Recently, I was inquiring about my wife's health care insurance and she informed me that they changed the policy where she works. She cannot add me onto her health care insurance because my employer offers health care to their employees. This makes 2 companies with the same policy. I wonder how many more there are?
This leads to the government plan. Why would an employer pay for health care benefits if his employees can get it through the government? It also leads to the question...When did we get the idea that employees should expect health care from their employers?
Back during World War II, as the U.S. became involved in the war, with the goal of ensuring that production of weapons and supplies for our soldiers would not be disrupted by labor disputes or cause economic problems such as increased inflation and war profiteering. The War Board decided that it is was in our country's best interests to freeze wages and establish price controls, at least for the duration of the war. Unfortunately, the wage freeze made it much more difficult for employers to attract employees from a workforce that diminished as more and more workers were sent overseas for battle. In order to attract employees, company decided to offer fringe benefits and health care was one of the major attractions. At the time health care was relatively cheap and the benefits were tax deductible. Now we have become accustomed to employer offered health care.
One of the major problems with employer offered health care is that the public doesn't understand how much health care cost. People are aware how much they pay for their health care, but don't realize how much their employer subsidizes their premium payment. When my left my last job, I was informed that I could go on Cobra. The health care premium was $1,002 per month! I only paid $300 per month when I was working there! I'm sure the $1,002 was the group rate. I wonder what the individual rate would be? The dental premium was $80 per month. I chose to keep the dental since I our dentist told us our son would need extensive dental work soon and my new employer wouldn't cover major dental work until we had been in the plan for at least one year.
So for dental and health care, I would have been looking at premiums of $13,000 per year. For many that exceeds the cost of their rent or mortgage payment. Should we pay more for health care than we do housing?
Sure health care reform is needed and there are a lot positive things in the bill, but should we invoke the law of unintended consequences where employers decide to drop health care coverage since we can get it from the government?
Another issue is non-American citizens. Should they be covered?
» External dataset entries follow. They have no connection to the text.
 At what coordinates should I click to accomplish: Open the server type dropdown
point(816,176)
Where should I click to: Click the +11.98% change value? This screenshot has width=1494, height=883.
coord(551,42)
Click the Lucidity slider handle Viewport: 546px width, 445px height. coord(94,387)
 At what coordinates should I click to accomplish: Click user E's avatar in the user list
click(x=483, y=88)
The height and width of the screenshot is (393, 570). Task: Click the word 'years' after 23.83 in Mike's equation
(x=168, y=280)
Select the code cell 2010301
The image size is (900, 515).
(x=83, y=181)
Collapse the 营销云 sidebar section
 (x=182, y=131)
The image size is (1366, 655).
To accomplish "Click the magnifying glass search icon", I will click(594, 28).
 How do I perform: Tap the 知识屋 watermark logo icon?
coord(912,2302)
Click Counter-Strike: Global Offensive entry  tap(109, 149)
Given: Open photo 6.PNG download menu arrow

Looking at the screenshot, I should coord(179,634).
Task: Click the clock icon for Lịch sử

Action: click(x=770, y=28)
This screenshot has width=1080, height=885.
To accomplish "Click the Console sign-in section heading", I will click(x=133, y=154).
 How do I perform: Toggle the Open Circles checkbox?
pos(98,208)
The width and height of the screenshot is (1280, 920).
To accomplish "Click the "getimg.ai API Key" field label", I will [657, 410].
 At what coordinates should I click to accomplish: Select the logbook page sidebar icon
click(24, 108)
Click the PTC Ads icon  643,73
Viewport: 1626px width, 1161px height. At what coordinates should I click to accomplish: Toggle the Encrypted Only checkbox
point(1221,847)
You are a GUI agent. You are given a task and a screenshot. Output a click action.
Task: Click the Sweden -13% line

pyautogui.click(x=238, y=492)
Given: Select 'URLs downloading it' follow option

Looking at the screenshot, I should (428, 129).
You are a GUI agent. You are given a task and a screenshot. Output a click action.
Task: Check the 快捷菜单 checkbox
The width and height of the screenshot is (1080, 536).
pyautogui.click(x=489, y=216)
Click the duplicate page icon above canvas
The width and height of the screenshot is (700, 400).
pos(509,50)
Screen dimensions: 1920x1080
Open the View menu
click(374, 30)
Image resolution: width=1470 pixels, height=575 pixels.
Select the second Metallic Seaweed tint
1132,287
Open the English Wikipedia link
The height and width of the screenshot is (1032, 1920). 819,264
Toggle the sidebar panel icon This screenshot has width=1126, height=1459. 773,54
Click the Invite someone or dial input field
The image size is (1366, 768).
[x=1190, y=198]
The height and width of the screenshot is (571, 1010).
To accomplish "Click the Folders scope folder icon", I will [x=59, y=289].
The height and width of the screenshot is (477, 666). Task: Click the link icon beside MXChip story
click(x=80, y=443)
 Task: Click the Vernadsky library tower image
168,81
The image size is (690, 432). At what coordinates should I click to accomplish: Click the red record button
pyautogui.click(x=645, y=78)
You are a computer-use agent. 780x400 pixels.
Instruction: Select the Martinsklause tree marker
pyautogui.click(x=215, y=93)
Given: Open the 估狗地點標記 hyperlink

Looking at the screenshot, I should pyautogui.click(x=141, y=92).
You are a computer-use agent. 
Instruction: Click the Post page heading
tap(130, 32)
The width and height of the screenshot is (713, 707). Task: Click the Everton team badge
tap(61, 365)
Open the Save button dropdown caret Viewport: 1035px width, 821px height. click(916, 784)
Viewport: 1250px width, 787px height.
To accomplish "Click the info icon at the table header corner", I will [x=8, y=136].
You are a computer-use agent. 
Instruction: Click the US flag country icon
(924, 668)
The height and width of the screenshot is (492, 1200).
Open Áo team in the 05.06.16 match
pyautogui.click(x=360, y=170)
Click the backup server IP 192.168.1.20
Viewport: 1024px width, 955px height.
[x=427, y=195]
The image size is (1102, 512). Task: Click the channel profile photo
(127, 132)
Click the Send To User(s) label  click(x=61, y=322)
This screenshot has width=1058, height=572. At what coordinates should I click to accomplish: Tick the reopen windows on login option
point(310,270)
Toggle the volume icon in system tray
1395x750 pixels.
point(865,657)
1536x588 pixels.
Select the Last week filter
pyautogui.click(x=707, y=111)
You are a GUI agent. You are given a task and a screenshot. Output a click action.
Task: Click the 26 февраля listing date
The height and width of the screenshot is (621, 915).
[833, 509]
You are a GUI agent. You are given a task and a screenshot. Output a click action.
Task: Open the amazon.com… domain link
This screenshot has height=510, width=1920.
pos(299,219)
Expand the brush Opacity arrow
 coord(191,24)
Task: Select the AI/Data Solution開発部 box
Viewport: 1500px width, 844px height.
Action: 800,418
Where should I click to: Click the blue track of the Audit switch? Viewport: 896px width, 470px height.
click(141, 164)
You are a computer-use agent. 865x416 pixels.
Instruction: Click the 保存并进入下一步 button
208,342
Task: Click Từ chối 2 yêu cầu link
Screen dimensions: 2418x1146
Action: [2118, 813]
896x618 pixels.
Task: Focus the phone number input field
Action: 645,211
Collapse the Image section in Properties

Aren't they covered now? When people go to the emergency room, they have to be seen. Who do we think pays the bill? We all do through higher health care costs. If the patient is unable to pay, the hospital has to aborsb the loss. When the hospital absorbs the loss, they have the charge higher fees to recoup the loss from their paying customers. An E.R. visit runs me $300 with insurance, I don't know what the regular cost is. This is one of the main reasons, we go to the 'doc in the box' for emergencies on the weekend. It's a regular doctors visit there and then visit our regular physisian if needed.
I have two more issues that have really bothered me. When my son had his oral surgery (this was when I was with my previous employer when their insurance company actually paid for the pain killers that go with the fillings), the total bill was $3,000. The first insurance paid about $1,000, but the secondary insurance paid $1. They said that since he was a preferred dentist, he agreed to accept $1,001 was total payment for his services. So this means, that non-insurance holders and non-MetLife insurance holders get stuck paying more for the same services we received.
When my son had with ear tubes put in, we got a bill for $7,000. The insurance company only paid about $3,000 and said that the hospital has accepted their payment as payment in full. Which means if we didn't have insurance we would have had to pay $7,000. These are practices I wonder about.
Mr. Illegal Immigrant is going to have more than a $3,000 dentist bill and a $7,000 hospital bill because he doesn't have insurance and lets things get really out of control and the public is left with more cost when he finally rolls into the E.R.